Der Grund für meine Albträume ist die enorme Verantwortung, die jeder Film mit sich bringt. Ich habe zwar große Spielräume, aber die Studios geben mir das Geld ja nicht, damit ich damit spielen und mir meine Träume erfüllen kann. Sie erwarten, dass sich ihre Investition rentiert. Arbeitsplätze, Schicksale hängen davon ab, ob ich meine Arbeit gut mache. Das bereitet mir eine Heidenangst. Bis heute habe ich keinen Film ohne diese Angst gedreht.
In meiner Kindheit war ich in gewisser Weise ein Sonderling. Ich war ein Einzelkind und habe viel Zeit allein verbracht. Da waren Tagträume sehr wichtig für mich. Heute bin ich dafür dankbar. Denn unsere Vorstellungskraft funktioniert ähnlich wie ein Muskel: Man muss sie trainieren, damit sie größer und stärker wird. Dazu hatte ich in meiner Kindheit reichlich Gelegenheit. Schon früh habe ich begonnen, an den Wochenenden mit Freunden meine ersten Filme zu drehen. Noch heute bestimmen die Tagträume, die ich als acht- oder neunjähriger Junge hatte, meine Entscheidungen und Projekte. Als Träumer bin ich wohl nie über dieses Entwicklungsstadium hinausgekommen – aber das ist in Ordnung für mich.
Zum Beispiel bin ich seit meiner Kindheit vom Ersten Weltkrieg fasziniert und sammle historische Objekte aus dieser Zeit. Mein Großvater, den ich nie kennengelernt habe, war Engländer und hat im Ersten Weltkrieg gekämpft. Bei uns zu Hause gab es viele Fotos von ihm in Uniform, und mein Vater hat mir Geschichten von ihm erzählt. Mein Vater hatte auch viele Bücher über den Ersten Weltkrieg. Schon bevor ich lesen konnte, habe ich mir oft die Fotos in diesen Büchern angesehen. In meiner kindlichen Fantasie ist das alles verschmolzen, und so war ich dann überzeugt, dass der Soldat auf einem der Buchcover mein Großvater war.
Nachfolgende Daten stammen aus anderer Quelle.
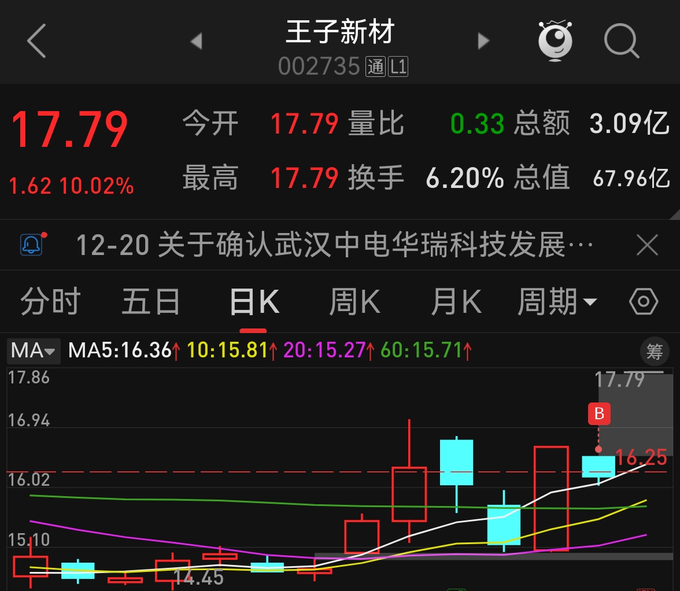Select the 月K monthly chart tab

point(456,302)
Diese Faszination hält bis heute an. Daher träume ich davon, einen britischen Mark-IV-Panzer aus dem Jahr 1917 zu besitzen. In Großbritannien gibt es noch einige wenige davon. Einen Mark-IV-Panzer zu haben und in dem Museum in Neuseeland ausstellen zu können, dem ich schon viele Exponate aus meiner Sammlung zur Verfügung gestellt habe – das wäre ein Traum. Für mich wäre das das perfekte Weihnachtsgeschenk.